Je vous crois bien persuadé que les rois et les représentants des rois n’ont rien de mieux à faire que de se bien porter. On parle d’une colique violente qui a délivré Pierre Ulric du petit désagrément d’avoir perdu un empire de deux mille lieues. Il ne manquera plus qu’un Ninias à votre Sémiramis pour rendre la ressemblance parfaite. J’avoue que je crains d’avoir le cœur assez corrompu pour n’être pas aussi scandalisé de cette scène qu’un bon chrétien devrait l’être. Il peut résulter un très-grand bien de ce petit mal. La Providence est comme étaient autrefois les jésuites : elle se sert de tout. Et d’ailleurs, quand un ivrogne meurt de la colique, cela nous apprend à être sobres.

Si vous n’avez pas les Mémoires des Calas, ordonnez par quelle voie vous voulez qu’on vous en adresse. Cette aventure est bien mince en comparaison de tout ce qui se passe chez les grands de la terre, Mais enfin c’est quelque chose qu’un vieillard, qu’un père de famille, accusé d’avoir pendu son fils par dévotion, et roué sans aucune preuve.


Tantum relligio potuit suadere malorum !

(Lucrèce, lib. I, v. 102.)

Voici, en attendant, deux petites relations[1] qui pourront vous amuser quelques moments ; elles supposent des mémoires précédents, mais ces mémoires enfleraient trop le paquet.
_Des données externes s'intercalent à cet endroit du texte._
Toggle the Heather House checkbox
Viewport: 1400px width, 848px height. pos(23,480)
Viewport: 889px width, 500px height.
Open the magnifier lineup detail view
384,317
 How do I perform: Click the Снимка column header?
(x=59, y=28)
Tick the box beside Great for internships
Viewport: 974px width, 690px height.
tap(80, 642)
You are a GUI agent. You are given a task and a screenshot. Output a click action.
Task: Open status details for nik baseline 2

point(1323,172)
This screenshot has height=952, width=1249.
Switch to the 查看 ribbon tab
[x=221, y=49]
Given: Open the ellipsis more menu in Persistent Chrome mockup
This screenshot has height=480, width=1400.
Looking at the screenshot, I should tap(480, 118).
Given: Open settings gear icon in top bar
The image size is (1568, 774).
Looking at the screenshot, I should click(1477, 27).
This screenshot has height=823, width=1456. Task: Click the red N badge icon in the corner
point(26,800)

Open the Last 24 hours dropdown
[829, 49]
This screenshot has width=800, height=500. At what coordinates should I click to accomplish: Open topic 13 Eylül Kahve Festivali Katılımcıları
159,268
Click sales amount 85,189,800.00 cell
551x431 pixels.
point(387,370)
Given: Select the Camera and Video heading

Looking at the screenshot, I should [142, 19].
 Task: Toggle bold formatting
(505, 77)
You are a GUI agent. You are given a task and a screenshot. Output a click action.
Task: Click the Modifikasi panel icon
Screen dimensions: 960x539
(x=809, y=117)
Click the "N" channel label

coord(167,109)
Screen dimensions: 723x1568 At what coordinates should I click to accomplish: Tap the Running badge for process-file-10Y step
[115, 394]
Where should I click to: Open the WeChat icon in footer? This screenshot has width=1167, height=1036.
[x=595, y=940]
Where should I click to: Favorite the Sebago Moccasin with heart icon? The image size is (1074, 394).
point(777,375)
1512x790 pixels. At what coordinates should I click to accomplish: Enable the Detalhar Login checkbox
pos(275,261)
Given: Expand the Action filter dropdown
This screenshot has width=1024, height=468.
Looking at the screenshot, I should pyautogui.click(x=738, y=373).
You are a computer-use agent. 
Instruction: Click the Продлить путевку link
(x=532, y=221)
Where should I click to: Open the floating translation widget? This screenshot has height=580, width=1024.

5005. — À M. LE MARQUIS DE CHAUVELIN[2].

La tragédie des Calas, et celle qui se joue depuis Pétersbourg jusqu’en Portugal, ne m’ont pas fait abandonner la famille

  1. Histoire d’Élisabeth Canning et de Calas, tome XXIV, page 398.
  2. Cette lettre avait été cousue à la précédente. Nous rétablissons sa suscription.